政策研究大学院大学 教授、前日本学術会議 会長 黒川 清 氏
黒川 清 氏
(くろかわ きよし)

黒川清(くろかわ きよし)氏のプロフィール
成蹊高校卒、62年東京大学医学部卒、69年東京大学医学部助手から米ペンシルベニア大学医学部助手、73年米カリフォルニア大学ロサンゼルス校(UCLA)医学部内科助教授、74年南カリフォルニア大学准教授、77年UCLA医学部内科准教授、79年同教授、83年東京大学医学部助教授、89年同教授、96年東海大学医学部長、総合医学研究所長、97年東京大学名誉教授、2002年東海大学総合医学研究所長。

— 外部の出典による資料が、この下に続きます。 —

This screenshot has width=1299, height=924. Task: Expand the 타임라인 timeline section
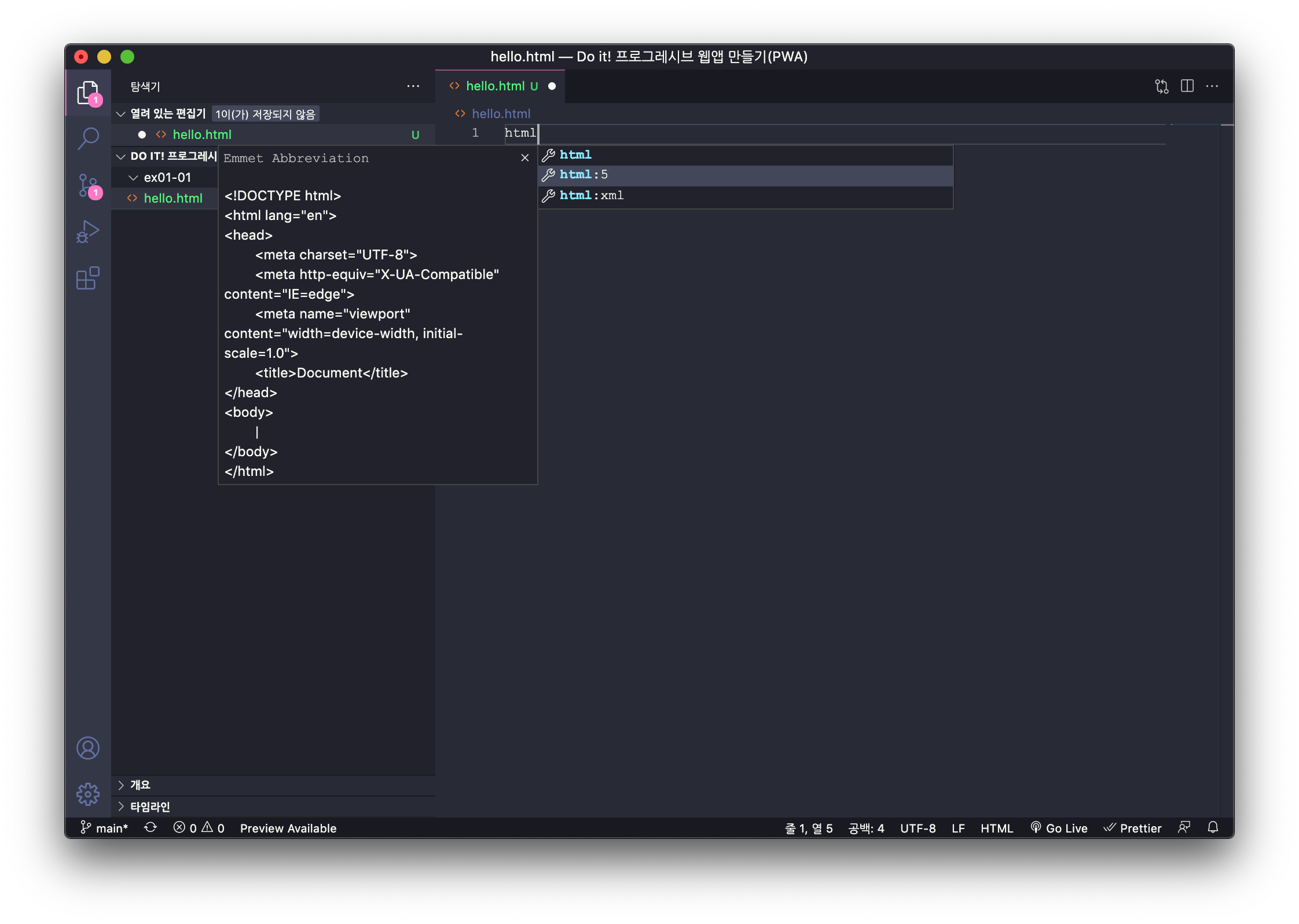149,806
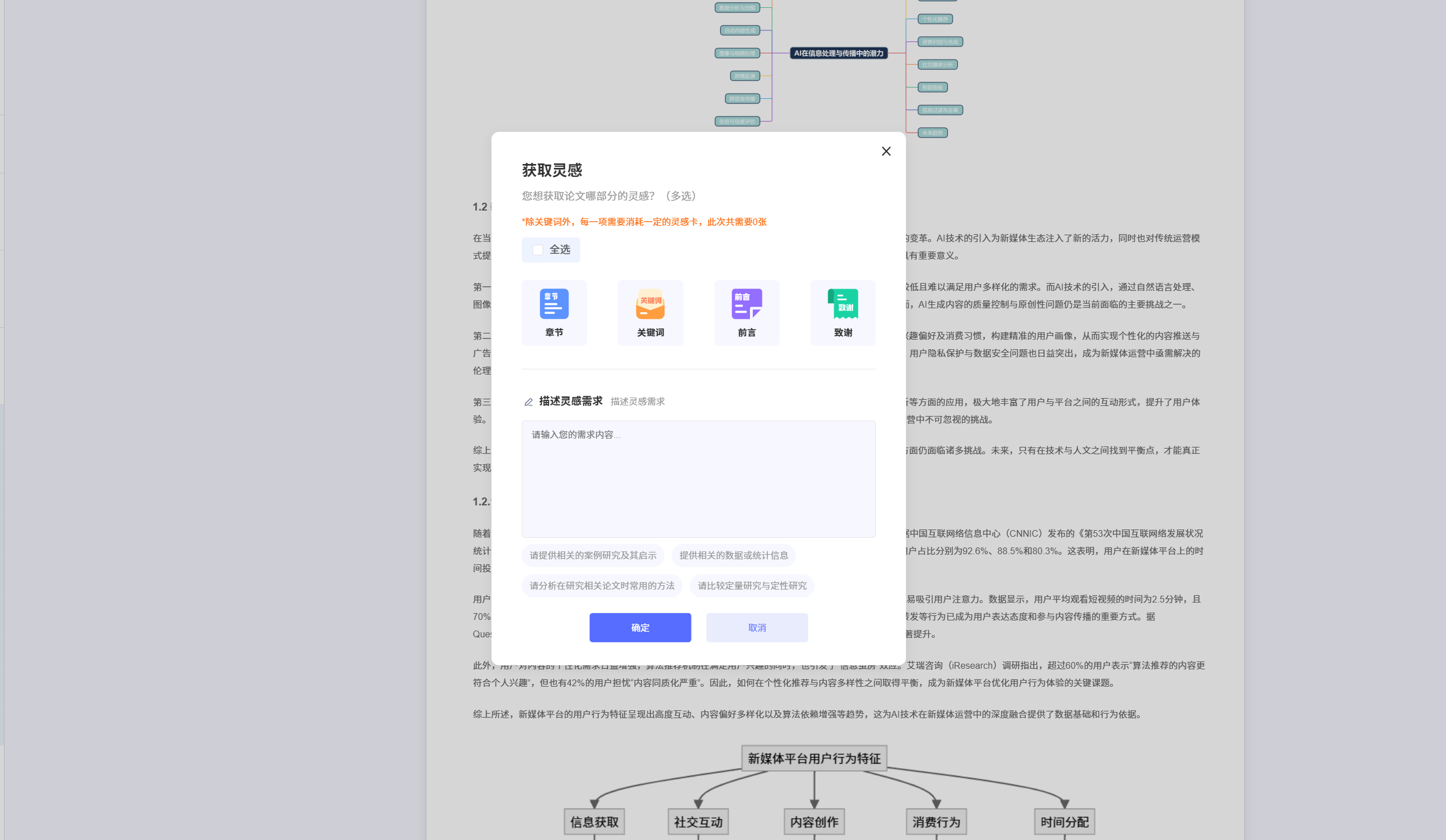The image size is (1446, 840).
Task: Pick suggestion 请分析在研究相关论文时常用的方法
Action: pyautogui.click(x=602, y=586)
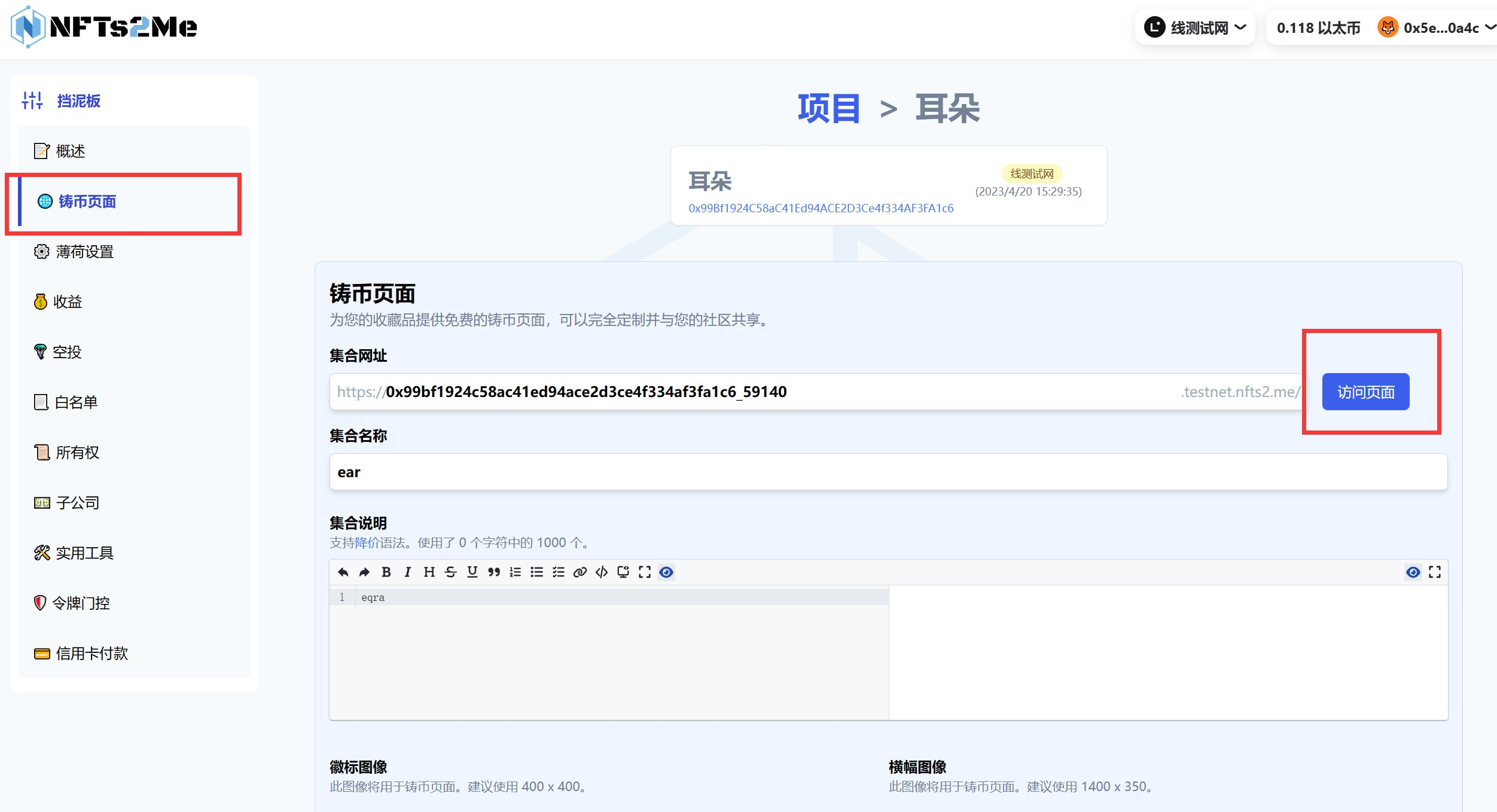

03年日本学術会議会長、総合科学技術会議員に就任、日本学術会議の改革に取り組むとともに、日本の学術、科学技術振興に指導的な役割を果たす。06年9月、定年により日本学術会議会長を退任、同年10月から08年10月まで内閣特別顧問。06年11月から政策研究大学院大学 教授。特定非営利活動法人 日本医療政策機構 代表理事も。「イノベーション思考法」(PHP新書)、「大学病院革命」(日経BP社)、「世界級キャリアのつくり方」(石倉洋子氏との共著、東洋経済新報社)など著書多数。講演や「-->黒川清オフィシャルブログ」で精力的な発信を続ける。